BEGIN INPUT DATA

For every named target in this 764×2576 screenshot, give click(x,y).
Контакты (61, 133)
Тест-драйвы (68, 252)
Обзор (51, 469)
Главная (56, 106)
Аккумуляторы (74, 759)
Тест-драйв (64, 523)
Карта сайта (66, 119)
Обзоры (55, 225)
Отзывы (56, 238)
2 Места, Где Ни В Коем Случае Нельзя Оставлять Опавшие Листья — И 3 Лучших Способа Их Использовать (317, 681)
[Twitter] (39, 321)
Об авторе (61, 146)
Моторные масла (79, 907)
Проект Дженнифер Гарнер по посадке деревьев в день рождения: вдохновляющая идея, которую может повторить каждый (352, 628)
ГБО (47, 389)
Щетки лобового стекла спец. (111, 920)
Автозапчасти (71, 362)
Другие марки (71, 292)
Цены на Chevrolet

END INPUT DATA
BEGIN INPUT DATA

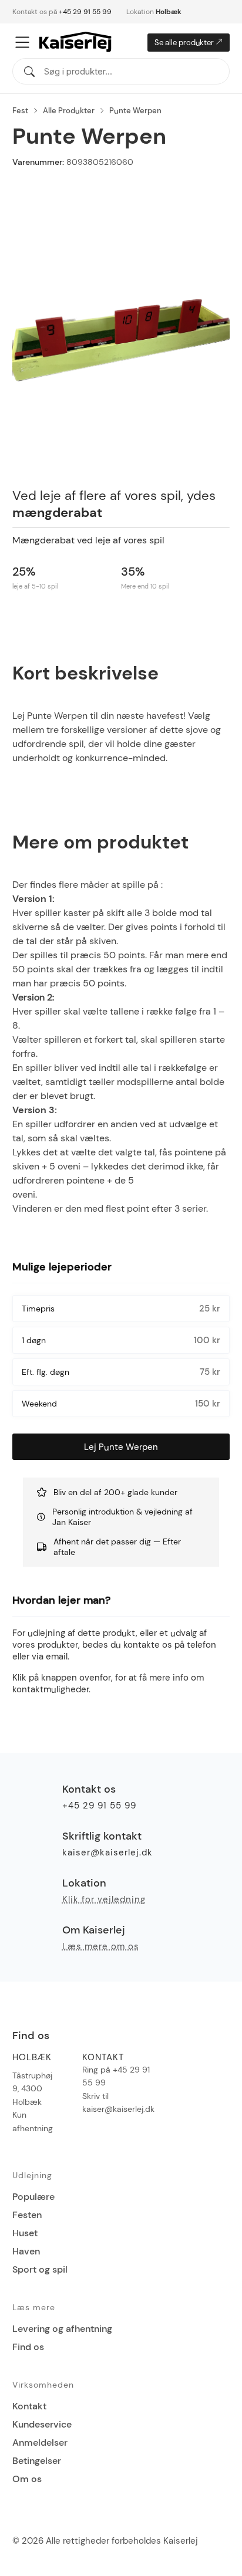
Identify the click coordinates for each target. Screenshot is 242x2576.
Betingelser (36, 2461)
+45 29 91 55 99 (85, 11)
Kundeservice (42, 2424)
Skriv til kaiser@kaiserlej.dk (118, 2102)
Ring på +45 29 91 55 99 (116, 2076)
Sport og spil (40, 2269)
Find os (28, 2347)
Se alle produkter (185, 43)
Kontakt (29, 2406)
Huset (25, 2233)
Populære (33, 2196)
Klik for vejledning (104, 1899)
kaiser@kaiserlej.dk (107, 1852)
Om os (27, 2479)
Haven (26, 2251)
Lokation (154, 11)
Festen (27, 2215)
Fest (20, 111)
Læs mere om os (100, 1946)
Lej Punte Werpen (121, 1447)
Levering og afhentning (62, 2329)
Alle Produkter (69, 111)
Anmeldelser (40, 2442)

END INPUT DATA

→ **YOUR OBJECTIVE**:
Match on "target" and copy out every line of the entries that contains it.

→ **EXPECTED ANSWER**:
For every named target in this 764×2576 screenshot, give click(x,y).
Identify the click coordinates for each target. Screenshot is 242x2576.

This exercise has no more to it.